Pular para o conteúdo principal

O “Labisone” da Fonte Nova

Imagem gerada pela IA
 

No povoado de nome bordado — Flor de Veado — vive Keké, 22 anos, forte como pé de umbu. Trabalha na cidade durante a semana. Na sexta, volta e vira dono do terreiro. É baixinho, vaidoso e falante.

Além de bom de serviço, mantém o galinheiro em ordem de prateleira. Cria galinha caipira, capão e galo. Tira ovo fresco todo dia. Na roça, cultiva batata, macaxeira, cenoura, couve, quiabo e um coentro cheiroso que faz a vizinhança salivar.

Conta com a ajuda dos dois irmãos e do pai, barbeiro de conversa afiada. Se tem coisa que Keké não perde é prosa com rabo de saia. Namora muito e, como galo-anão, só se engraça com mulher mais alta. Mania que dá trabalho.

No sábado, o sítio vira feira. Gente de todo canto aparece atrás da galinha gorda, da macaxeira fresca e da conversa comprida. Keké se exibe.
— Essas galinhas são criadas com amor, milho e respeito! — anuncia, peito estufado.

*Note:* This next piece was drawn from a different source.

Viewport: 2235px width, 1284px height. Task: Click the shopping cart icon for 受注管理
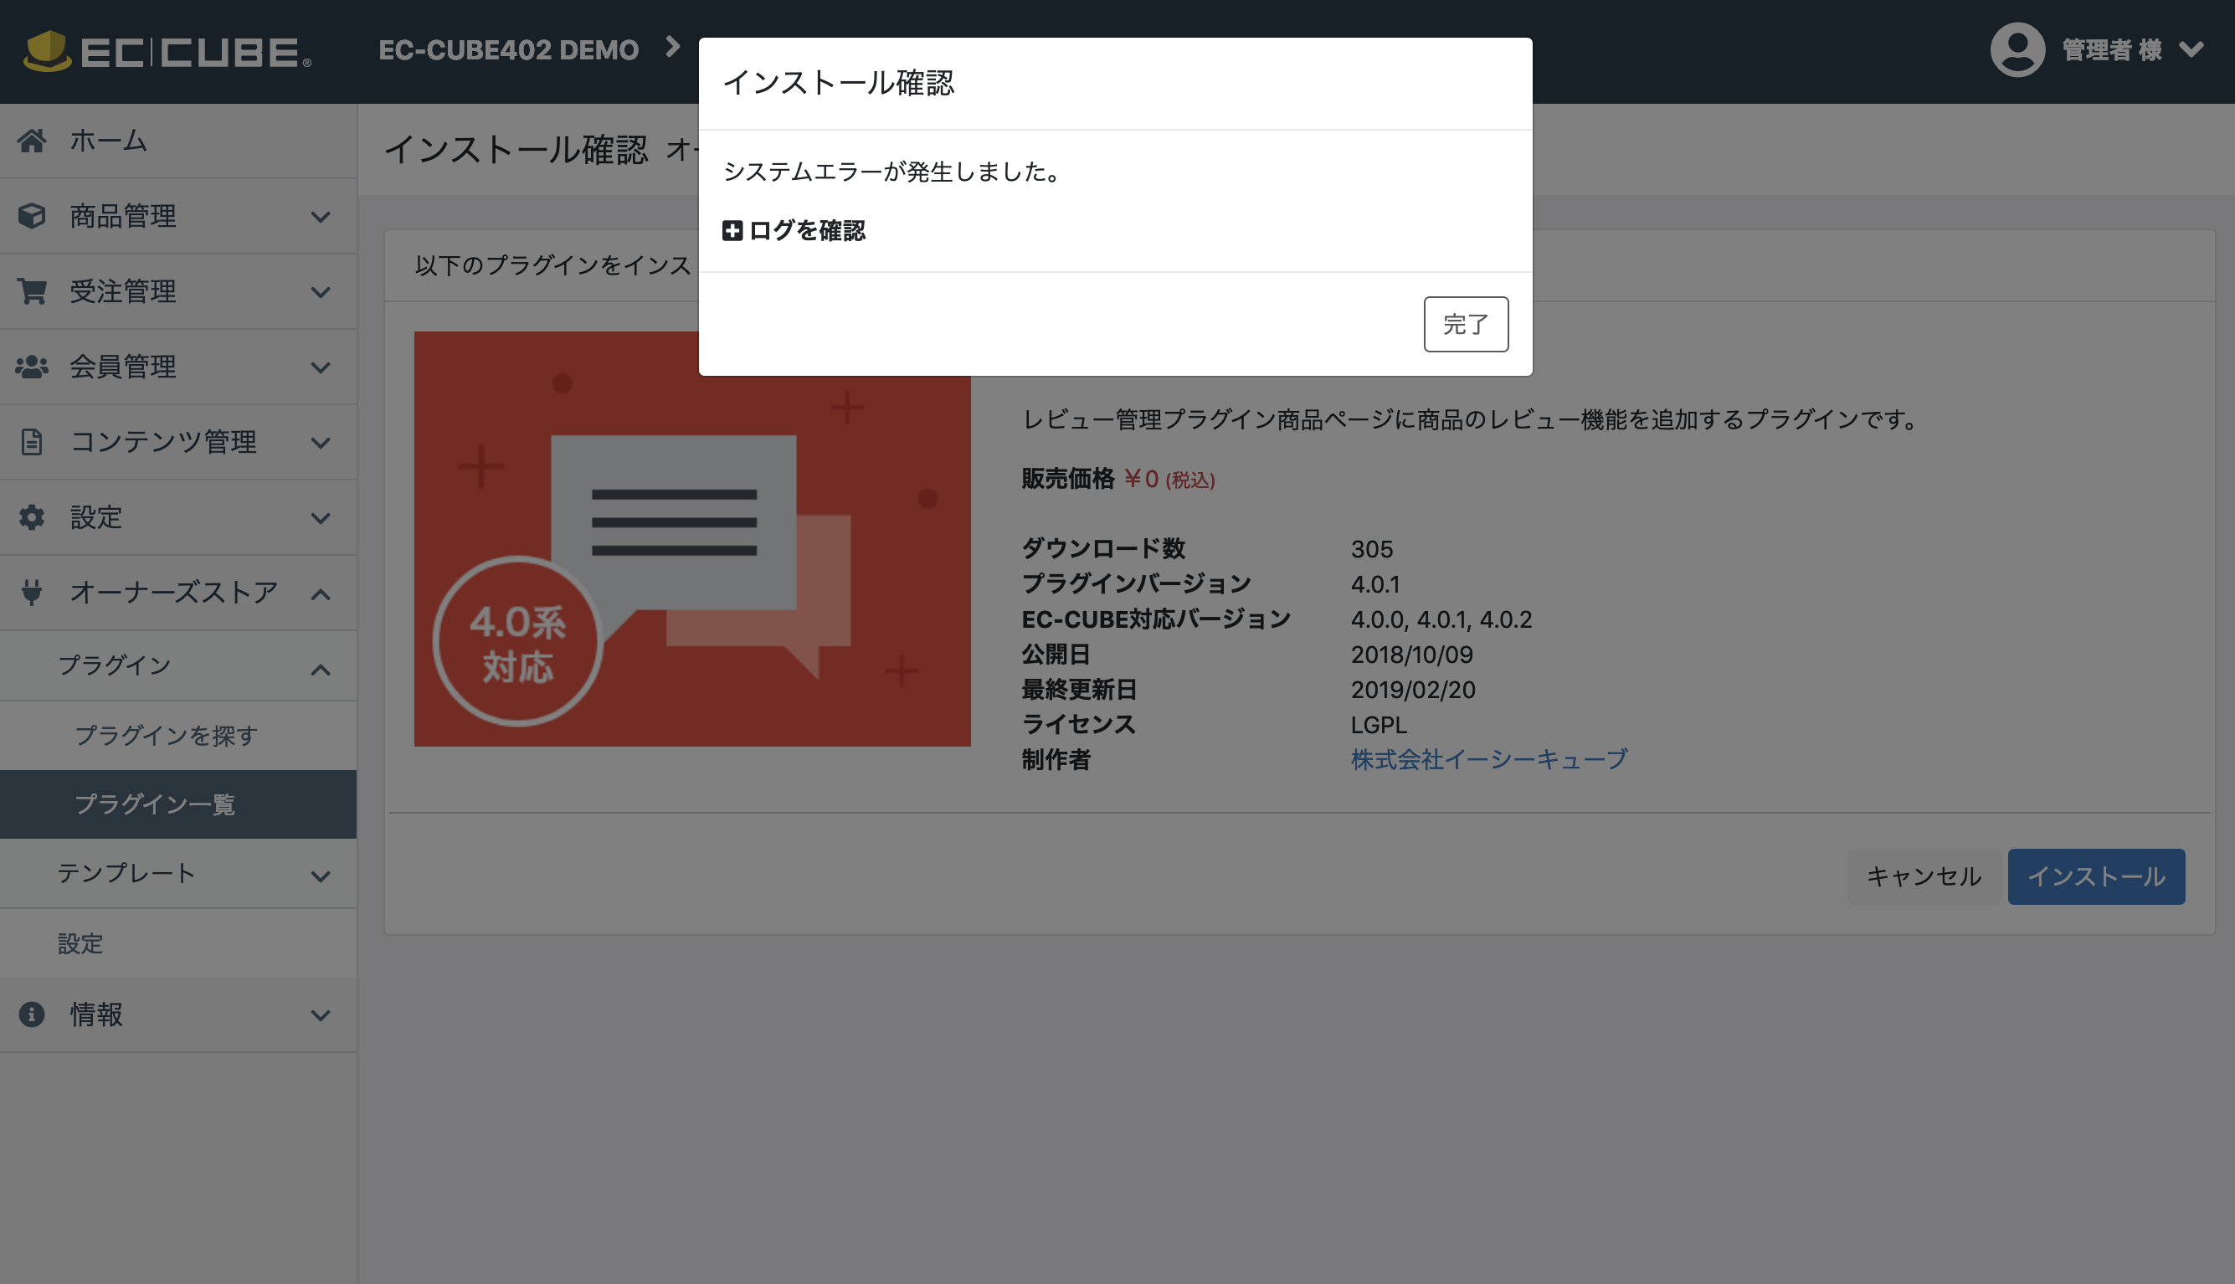coord(32,291)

O que faz a roda ferver são as histórias. Quando os amigos juntam e a cerveja gela, ele se transforma. Conta cada lorota que o povo ri até chorar. Um dia disse que foi pescar num açude da região. Céu limpo, água mansa, alma leve.
— Eu tava lá, pescando uns piaus, quando a vara quase me arranca o braço! — relata, olho arregalado.

Segundo ele, a briga durou mais de meia hora. Suor escorrendo, força no braço, até que puxou o bicho.
— Era um jacaré, não qualquer um: uns sete metros! Parecia um dragão! — grita, comovido.
Soltou o bicho “por dó e respeito à natureza”. Ninguém desmentiu. A história era boa e Keké contava com convicção.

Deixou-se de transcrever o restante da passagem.